A natural area that many investors turn to is the landlord investment strategy. This fulfills the financial principles of cash flow, and can be an excellent strategy for many investors. Some investors, through time or lifestyle constraints, do not want to put in the property maintenance and management work that is required of a landlord. When investors in these situations learn of lease options, they often never look back.

Lease Options

Conceptually, lease options are extremely simple to understand—there are abundant examples throughout society. Normally, when one leases something, they are simply giving the right of possession to another for a specified period of time (term) and for a specified consideration (rent). This occurs in high frequency in the car industry. If you lease your car, then you simply get the car for X amount of months for X monthly payment. Oftentimes, you are given an option when you lease your car to buy it after the agreed upon period of time expires. You have the option to buy the car, but do not have the obligation to do so. After the lease expires, you can simply return the car if you so desire.
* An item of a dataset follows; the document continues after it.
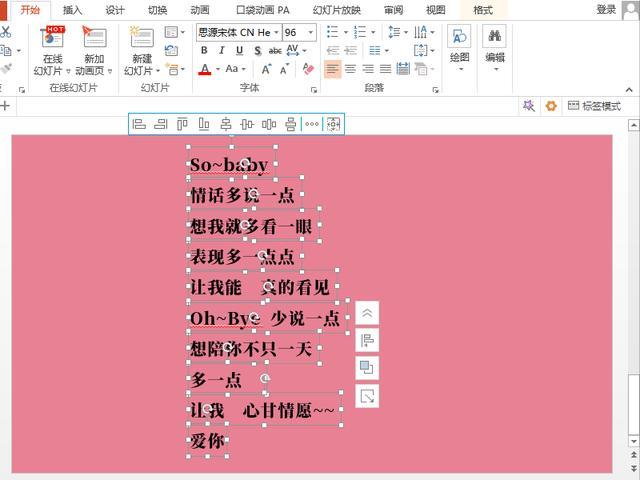Open the font name dropdown 思源宋体 CN

click(x=237, y=32)
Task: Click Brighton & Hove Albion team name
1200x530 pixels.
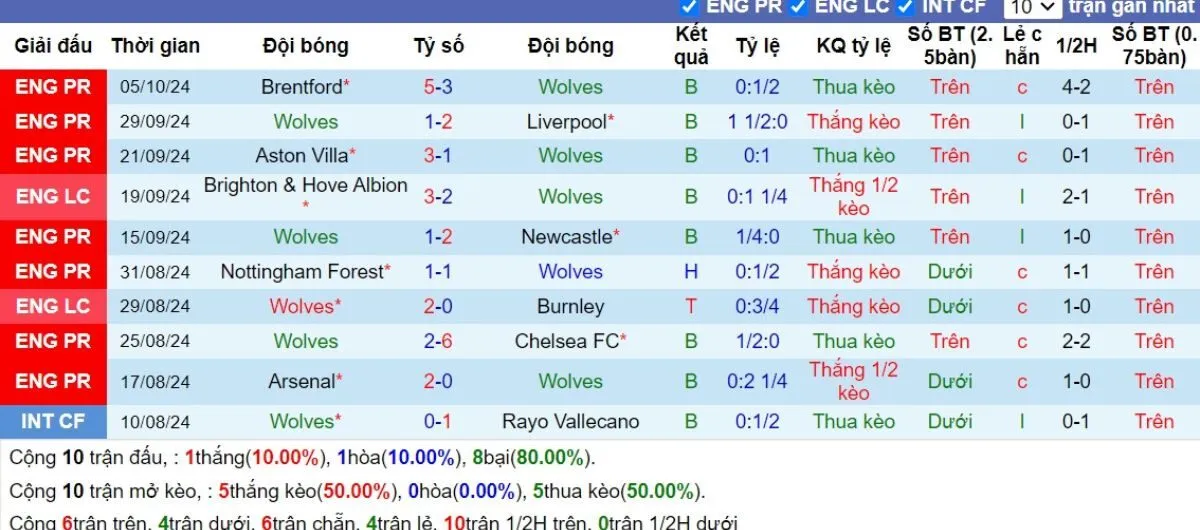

Fundamentally, the lease option for real estate works in a similar manner. As the owner of the property (the lessor), you will be leasing your properties to individuals (lessees). This gives the option to purchase the property after an agreed upon timeframe. The lessee must pay something for this option consideration, which typically comes in the form of an upfront lump sum payment or a partially prorated amount spread over the course of the lease.

This option consideration is one of the key features of the lease option. Aside from the initial cash that the option consideration generates, it also helps you, as the investor, weed out those who might have an owner mentality from those that have a rental mentality. Those with an owner mentality will generally be more responsible and genuinely treat the property as if it were their own, as it very well might be. This can eliminate many of the headaches associated with traditional rentals. Never underestimate the mentality of ownership in how an individual treats your property. If someone does not live up to their end of a properly worded lease agreement, you can evict them and keep the cash deposit they gave for their option consideration to help pay for the repairs (which is typically more than a rental deposit). While this instance is rare, it is yet another advantage of the lease option.

There may be times that the tenant does not exercise their option. In this scenario, one of the advantages of the lease option is that you have not been hurt. You received a large payment for the option consideration, and received monthly payments that generated cash flow and helped pay down any potential principal on a loan. Now you can simply start the process all over again.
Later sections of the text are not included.